Before adopting the cut scores this year, State Board of Education members shared what they hoped would be taken into consideration for school letter grades in the future.

“I would like the board to take a rigorous step toward reassessing what our letter grades mean and what our students actually know and would like to work with members of this board and other stakeholders throughout the state to get us to a place of what an A actually means for us in this state and to work with Legislators etc., to ensure that they have the resources so that all of our students can reach that point,” said Katherine Haley, State Board of Education public member. “I reluctantly vote yes.”
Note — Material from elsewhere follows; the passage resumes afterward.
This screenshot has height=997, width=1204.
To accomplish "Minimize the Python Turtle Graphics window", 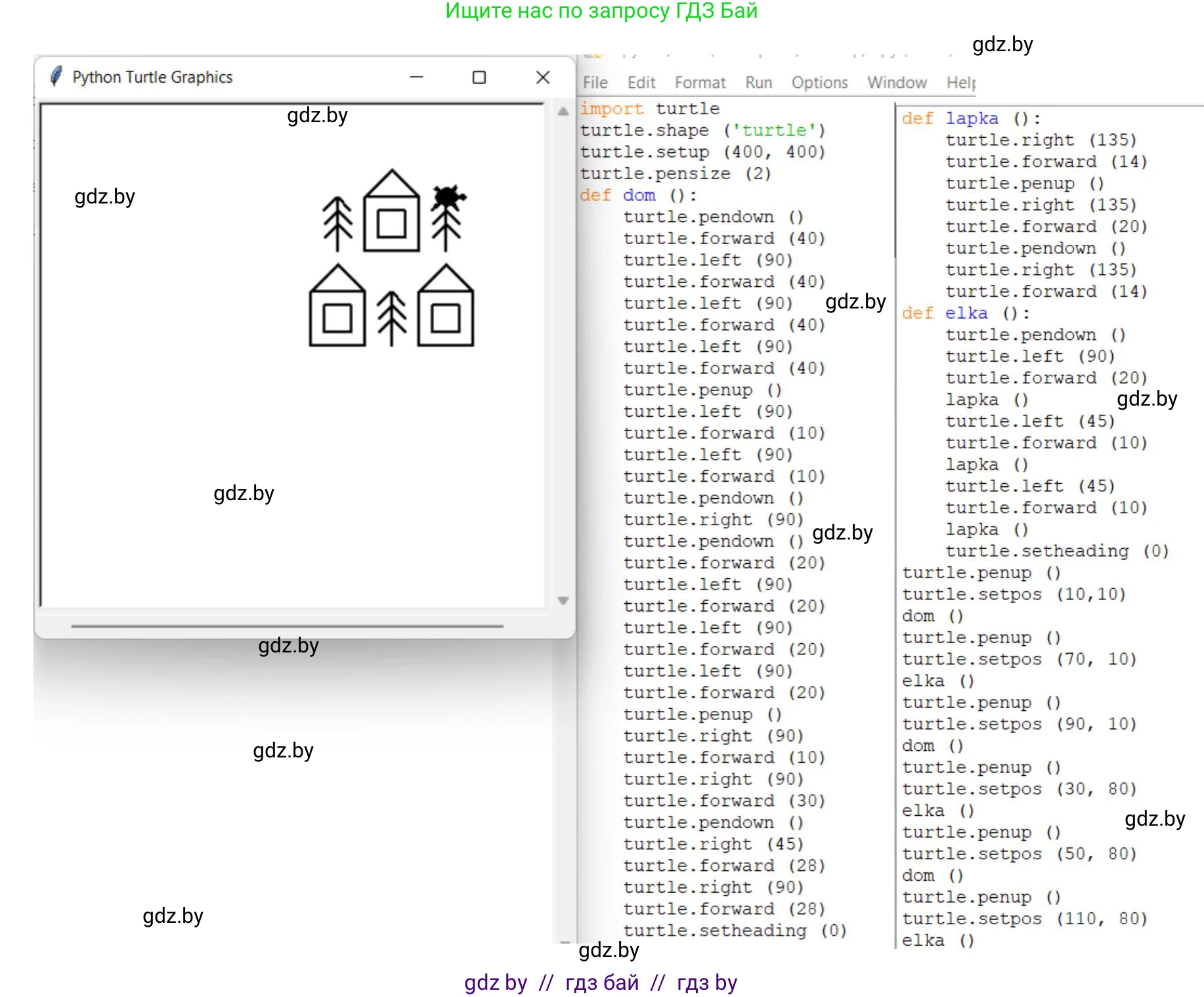I will click(x=416, y=77).
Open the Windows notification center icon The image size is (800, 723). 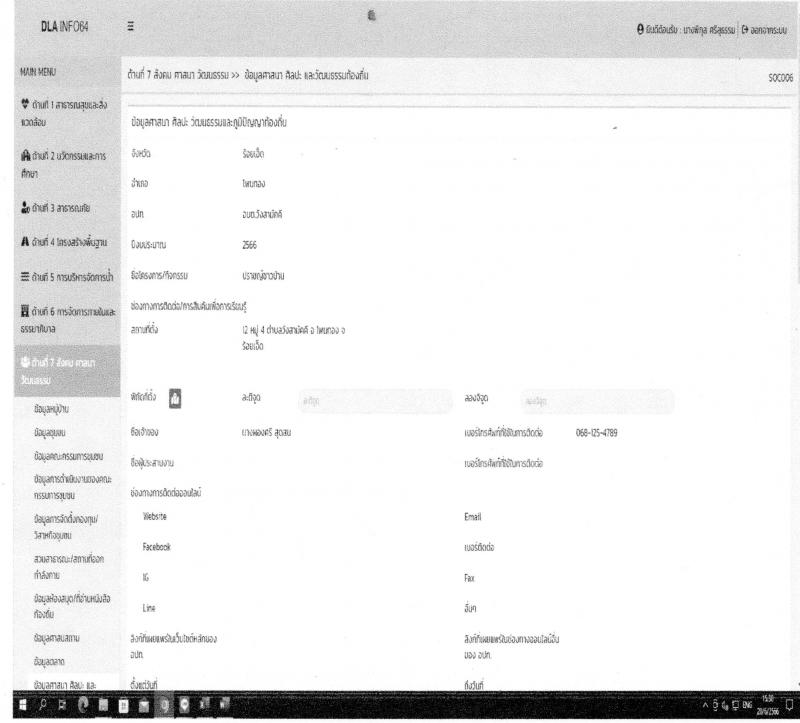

“For the past 10 to 20 years, the conversation really hasn’t really changed that much. It’s been more about should we weigh proficiency more, what about growth?” said Karla Phillips-Krivickas, State Board of Education public member.

Phillips-Krivickas said she “would love for us to have that broader conversation” around developing competencies and think about how to measure those for assessments and accountability.

In addition, Phillips-Krivickas said, “For instance, I know my community – my daughter has Down syndrome that you know – all the parents I know would love to know what the percentage of the inclusion rate is at their schools, which is something that is part of letter grade calculations and they would love to see that. Another thing we could do is enhance transparency on that side as well.”

School letter grades show students’ proficiency growth, more A & B schools Dr.-Jacqui-Clay
Dr. Jacqui Clay

State Board of Education member and Cochise County School Superintendent Dr. Jacqui Clay said “we need to include people who are in the foxhole, not just people who are outside the box looking in.”

“Educators know what’s going on, we know what our challenges are,” Dr. Clay said.

“It’s very important that stakeholders, but more importantly teachers and educators are involved and that teachers and educators are not talked at and thrown data at. OK,” Dr. Clay said.

“Regardless of what form of accountability we select, we will not and should not hold our schools hostage by data that does not take into consideration the whole child approach,” Dr. Clay said.

“We really, really need to be careful with that and make sure all the stakeholders are involved and we get the 360 degree landscape of what’s going on so that we can do the best we can for our students and our teachers,” Dr. Clay said.